Job:
Rewrite the rows from the start through the line containing "pyautogui.click(x=585, y=430)", replacing "screenshot" with "capture" and leaving everything else unchanged.

Element lookup rows:

┌──

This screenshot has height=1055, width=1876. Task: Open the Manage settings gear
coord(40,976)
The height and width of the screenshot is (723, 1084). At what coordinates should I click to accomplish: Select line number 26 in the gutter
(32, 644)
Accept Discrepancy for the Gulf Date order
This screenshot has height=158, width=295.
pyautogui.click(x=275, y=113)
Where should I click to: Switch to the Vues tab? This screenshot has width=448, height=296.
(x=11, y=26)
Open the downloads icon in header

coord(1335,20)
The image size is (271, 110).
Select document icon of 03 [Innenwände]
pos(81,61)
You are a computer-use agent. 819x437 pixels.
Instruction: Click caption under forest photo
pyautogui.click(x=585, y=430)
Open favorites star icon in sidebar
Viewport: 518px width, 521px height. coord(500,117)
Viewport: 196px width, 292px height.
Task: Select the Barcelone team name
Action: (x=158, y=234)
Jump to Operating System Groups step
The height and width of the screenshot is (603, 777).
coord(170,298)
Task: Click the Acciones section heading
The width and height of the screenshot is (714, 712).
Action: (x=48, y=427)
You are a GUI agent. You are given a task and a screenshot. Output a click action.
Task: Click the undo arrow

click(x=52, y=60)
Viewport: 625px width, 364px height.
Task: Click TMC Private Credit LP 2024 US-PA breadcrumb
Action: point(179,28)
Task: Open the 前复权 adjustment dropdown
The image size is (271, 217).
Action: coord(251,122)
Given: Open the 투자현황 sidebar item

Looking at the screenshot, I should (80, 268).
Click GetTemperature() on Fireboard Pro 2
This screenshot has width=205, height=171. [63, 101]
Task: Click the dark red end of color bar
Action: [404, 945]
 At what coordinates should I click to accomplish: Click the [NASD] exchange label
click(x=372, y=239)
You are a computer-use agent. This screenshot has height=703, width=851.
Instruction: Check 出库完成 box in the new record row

└──

Expected output:
This capture has height=1055, width=1876. Task: Open the Manage settings gear
coord(40,976)
The height and width of the capture is (723, 1084). At what coordinates should I click to accomplish: Select line number 26 in the gutter
(32, 644)
Accept Discrepancy for the Gulf Date order
This capture has height=158, width=295.
pyautogui.click(x=275, y=113)
Where should I click to: Switch to the Vues tab? This capture has width=448, height=296.
(x=11, y=26)
Open the downloads icon in header

coord(1335,20)
The image size is (271, 110).
Select document icon of 03 [Innenwände]
pos(81,61)
You are a computer-use agent. 819x437 pixels.
Instruction: Click caption under forest photo
pyautogui.click(x=585, y=430)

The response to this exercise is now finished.